= Helen Fry =

British historian, lecturer and biographer

Dr Helen Fry (born 1967) is an English historian, author, biographer and broadcaster who specialises in the history of World War II, with a particular focus on espionage and the Intelligence services of the Allies. She has written and edited over 25 books covering the social history of the Second World War, including topics covering women in Intelligence, the 10,000 German and Austrian Jewish refugees who fought for Britain, and wider coverage of espionage and spy networks.

==Early life and education==
Helen Fry was born in North Devon in 1967. She graduated with a B.A. Hons in 1991 and Ph.D. in 1994 in Theology/Theological Studies from the University of Exeter. During the 1990s, Fry was active on the international stage in the youth movement of The Council of Christians and Jews, and in promoting inter-faith relations.

==Career==
Fry is an Honorary Research Fellow in the Department of Hebrew and Jewish Studies at University College London and teaches at the London Jewish Cultural Centre. She presented a paper at the 2001 symposium at the University of Southampton on "Port Jews."

Fry has written over 25 books, with special expertise on the 10,000 German-speaking refugees who served in the British forces during the Second World War, especially in the Royal Pioneer Corps. Reviewer Martin Rubin described her book Freud's War as taking readers into the "unusual corners of global conflicts" and described her book as a detailed portrait of different military experiences during World War II.
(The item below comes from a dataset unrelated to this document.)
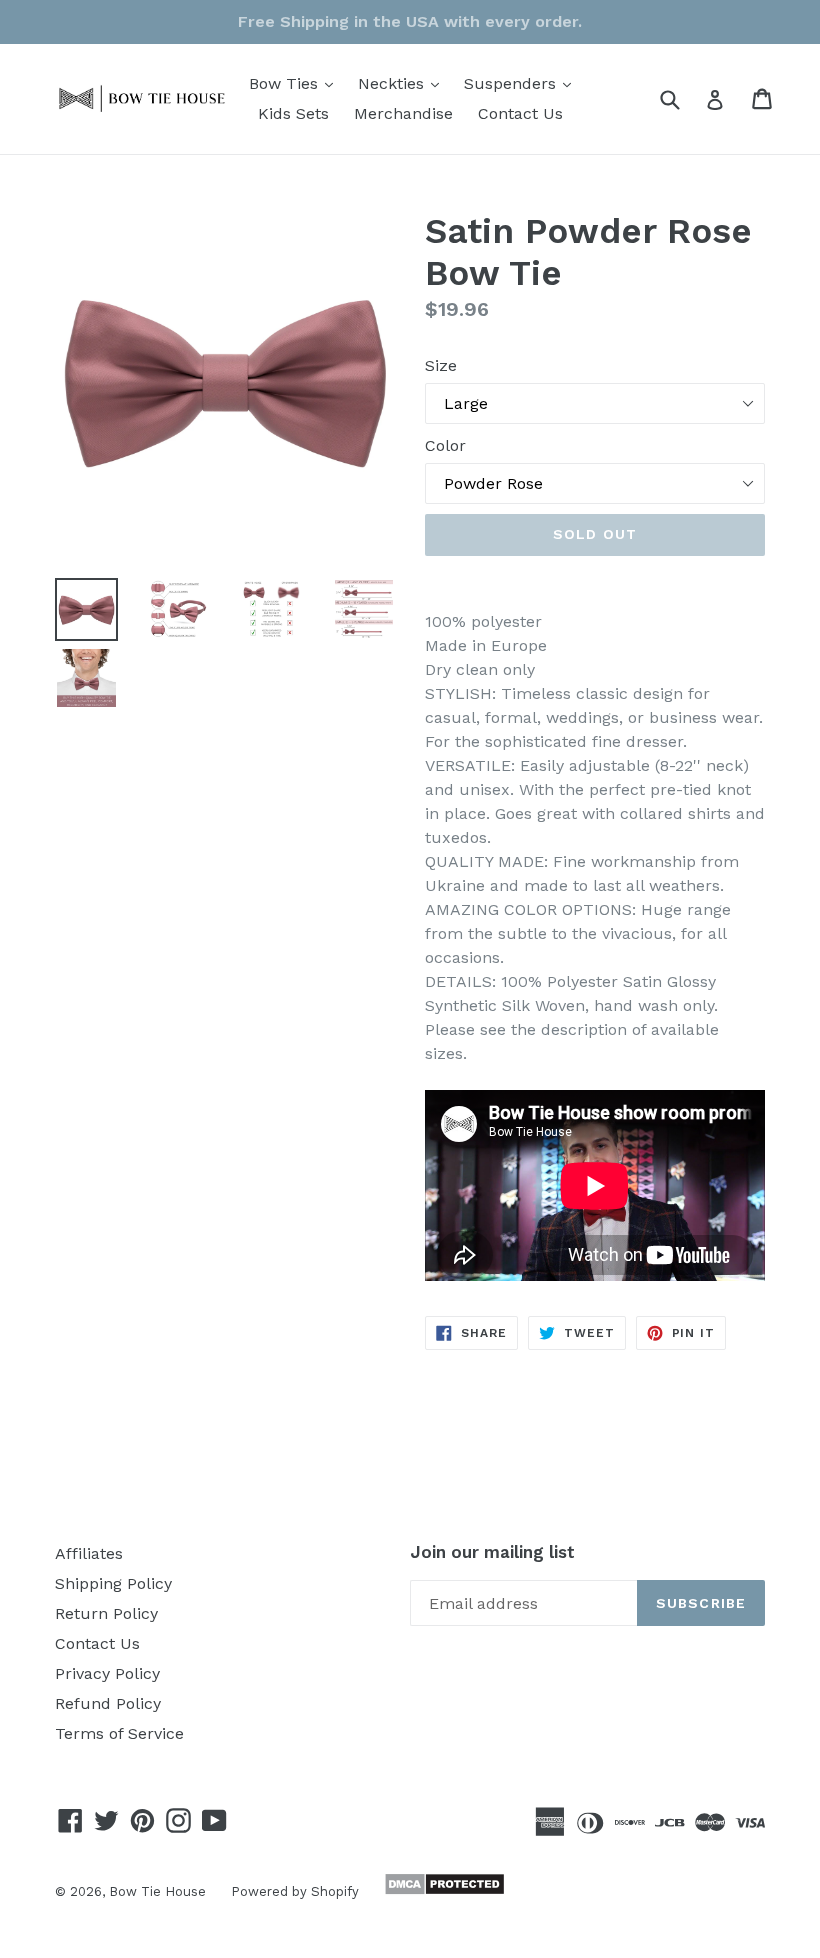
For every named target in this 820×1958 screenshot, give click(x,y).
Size (441, 365)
Fry's writing on women in espionage has explored female spy networks, the range of roles women undertook in espionage (including as double agents, as interrogators and parachuting behind enemy lines), tasks undertaken by women such as knitting codes into woollen jumpers and secret eavesdropping. She has also recounted the lives of some of the famous Bletchley Park codebreakers.

Fry has been interviewed as a military history expert for television documentaries, including David Jason’s Secret Service (Channel 4), Spying on Hitler’s Army (Channel 4/PBS), Churchill’s Germany Army (National Geographic) Race To Victory (History Channel), Home Front Heroes (BBC1) and The Hunt for Hitler’s Missing Millions (Channel 5). She has additionally covered the D-Day anniversary commemorations with historian and broadcaster James Holland in live BBC broadcasts from Normandy.

Fry is an ambassador for the National Centre for Military Intelligence (NCMI) and a trustee of both the Friends of the Intelligence Corps Museum and the Medmenham Collection. She is also President of The Friends of the National Archives UK.

==Awards ==
Fry's book MI9: A History of the British Secret Service for Escape and Evasion in WWII was shortlisted for The Duke of Wellington Military Medal in 2021.

Fry was awarded the Military History Matters Magazine Silver Award for her 2023 book, Women in Intelligence, which was voted for by readers. The book was also named a Waterstones Best Book of 2023 in the Military History category.

She has also been awarded the Lifetime Contribution Award for Jewish Military History and Education by the Jewish Military Association. She is an Honorary member of The Association of Jewish Refugees.

==Selected publications==
- The King's Most Loyal Enemy Aliens (Sutton, 2007). Republished in paperback as Churchill's German Army (The History Press, 2010).
- Music & Men: The Life and Loves of Harriet Cohen (The History Press, 2009).
- Freud's War (The History Press, 2009).
- The M Room (self-published on Amazon, 2013).
- The London Cage: The Secret History of Britain's WWII Interrogation Centre (Yale University Press, 2017)
- MI9: A History of the Secret Service for Escape and Evasion in World War II (Yale University Press, 2020)
- The Walls Have Ears: The Greatest Intelligence Operation of World War II. (Yale University Press, 2020)
- Spymaster: The Man who Saved MI6 (Yale University Press, 2021) a biography about Thomas Kendrick
- Women in Intelligence (Yale University Press, 2023)
- X Troop Commando (Yale University Press, 2024)
Fry is also an associate editor of Eye Spy Magazine.